Vast numbers of Americans live disconnected from food sources. Grocery stores grow larger and larger and few people still go to small or local grocers, butchers and bakers. We favor convenience cuisine, premade meals or something ready-to-eat after a few minutes in a microwave oven. Despite concerns over landfill costs from the disposable packaging, we’re glad there’s little time spent cleaning up the kitchen so that we can get to ________.
This shift towards convenience cuisine has coincided with home-building in the suburbs and exurbs, where planners assume everyone drives to Big Box stores every 1 or 2 weeks, filling SUVs with edible food-like substances because they have good shelf-life. The roads and highways favor motor vehicles, not pedestrians or cyclists, discouraging active transportation.

************

PROBLEMS AND TASKS:
[A] List the kinds of food sellers that the passage on Americans' disconnection from food sources says few people still go to.
[B] Carry on the passage on Americans' disconnection from food sources, starting after its final sentence about roads and highways.

DATA SECTION:
************

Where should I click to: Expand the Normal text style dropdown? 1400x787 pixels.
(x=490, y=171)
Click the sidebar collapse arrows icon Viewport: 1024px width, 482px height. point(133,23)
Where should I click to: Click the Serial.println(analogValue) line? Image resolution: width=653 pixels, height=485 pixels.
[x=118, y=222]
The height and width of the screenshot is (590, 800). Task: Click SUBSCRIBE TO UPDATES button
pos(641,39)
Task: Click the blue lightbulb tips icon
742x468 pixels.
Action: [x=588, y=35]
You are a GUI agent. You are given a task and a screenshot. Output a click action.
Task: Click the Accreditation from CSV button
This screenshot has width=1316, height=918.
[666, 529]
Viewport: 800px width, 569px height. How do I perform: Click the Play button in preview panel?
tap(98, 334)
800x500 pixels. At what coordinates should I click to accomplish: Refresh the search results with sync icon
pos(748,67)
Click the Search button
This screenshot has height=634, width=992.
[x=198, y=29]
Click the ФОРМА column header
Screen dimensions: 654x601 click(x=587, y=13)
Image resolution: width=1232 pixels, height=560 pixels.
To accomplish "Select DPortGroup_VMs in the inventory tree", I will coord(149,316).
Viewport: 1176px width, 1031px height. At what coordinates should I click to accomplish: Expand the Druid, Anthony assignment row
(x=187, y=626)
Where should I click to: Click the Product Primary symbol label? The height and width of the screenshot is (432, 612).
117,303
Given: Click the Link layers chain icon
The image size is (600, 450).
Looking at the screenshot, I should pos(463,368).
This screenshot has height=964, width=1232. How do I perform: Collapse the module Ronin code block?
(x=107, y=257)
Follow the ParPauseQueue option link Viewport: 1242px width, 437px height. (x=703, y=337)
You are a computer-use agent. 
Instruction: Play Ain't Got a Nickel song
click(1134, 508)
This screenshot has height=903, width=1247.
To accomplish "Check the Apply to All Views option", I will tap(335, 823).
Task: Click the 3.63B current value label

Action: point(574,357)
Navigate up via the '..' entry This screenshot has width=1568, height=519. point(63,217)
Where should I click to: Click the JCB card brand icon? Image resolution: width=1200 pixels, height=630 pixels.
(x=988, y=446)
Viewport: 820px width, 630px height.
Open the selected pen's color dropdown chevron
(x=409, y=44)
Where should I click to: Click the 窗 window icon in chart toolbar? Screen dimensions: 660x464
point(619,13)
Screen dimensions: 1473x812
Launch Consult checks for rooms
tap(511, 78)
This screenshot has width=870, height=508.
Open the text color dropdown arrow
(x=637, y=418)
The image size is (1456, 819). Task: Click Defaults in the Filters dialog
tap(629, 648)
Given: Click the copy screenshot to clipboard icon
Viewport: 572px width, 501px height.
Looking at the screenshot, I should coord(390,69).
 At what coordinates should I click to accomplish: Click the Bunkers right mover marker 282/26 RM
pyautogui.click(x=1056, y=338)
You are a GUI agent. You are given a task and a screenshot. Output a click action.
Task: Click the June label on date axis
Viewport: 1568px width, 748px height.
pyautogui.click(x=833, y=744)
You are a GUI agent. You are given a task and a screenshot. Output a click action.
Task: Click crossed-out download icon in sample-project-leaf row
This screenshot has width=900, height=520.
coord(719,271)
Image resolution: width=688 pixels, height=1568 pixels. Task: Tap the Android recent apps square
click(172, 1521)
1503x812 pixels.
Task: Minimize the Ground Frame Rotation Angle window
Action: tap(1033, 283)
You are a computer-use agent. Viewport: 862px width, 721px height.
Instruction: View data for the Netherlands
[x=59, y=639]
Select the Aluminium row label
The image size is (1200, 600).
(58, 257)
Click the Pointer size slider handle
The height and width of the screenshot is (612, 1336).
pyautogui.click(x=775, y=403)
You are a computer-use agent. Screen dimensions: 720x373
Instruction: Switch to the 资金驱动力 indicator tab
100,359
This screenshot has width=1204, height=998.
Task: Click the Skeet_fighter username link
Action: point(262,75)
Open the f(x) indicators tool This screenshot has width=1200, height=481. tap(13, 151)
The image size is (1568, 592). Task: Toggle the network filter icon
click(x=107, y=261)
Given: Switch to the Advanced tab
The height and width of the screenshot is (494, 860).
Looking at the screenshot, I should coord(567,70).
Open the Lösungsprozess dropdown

************

EXERCISE ANSWERS:
[A] small or local grocers, butchers, bakers

[B]
Some Americans respond to these shifts by joining a gym, but many people just don’t identify with that. Strengthening and conditioning feel more like a chore than recreation, less the means to a goal and more of an end in itself. Personal trainers and exercise device makers counter this aspect of gyms, by “game-ifying” gym activities. In today’s urban and suburban communities, it can be challenging to maintain physical fitness for someone who doesn’t like going to a gym.
BACK TO THE FUTURE
American health care is steeped in reductionism, dominated by specialists skilled with procedures and exotic drugs. The Keys advised that healthy diets “do not depend on drugs and fancy preparations”, but the American College of Cardiology and American Heart Association advocate a prevention model that would put about 1-in-7 people on a statin.
The major burdens of disease of today - overweight, obesity, heart disease, diabetes, arthritis, back pain, depression, anxiety, cognitive decline - are not caused by single-molecule flaws in metabolism. They’re the result of integrative biology, driven most strongly by social, behavioral, economic and environmental factors - we are what we eat, what we do, what happens around us.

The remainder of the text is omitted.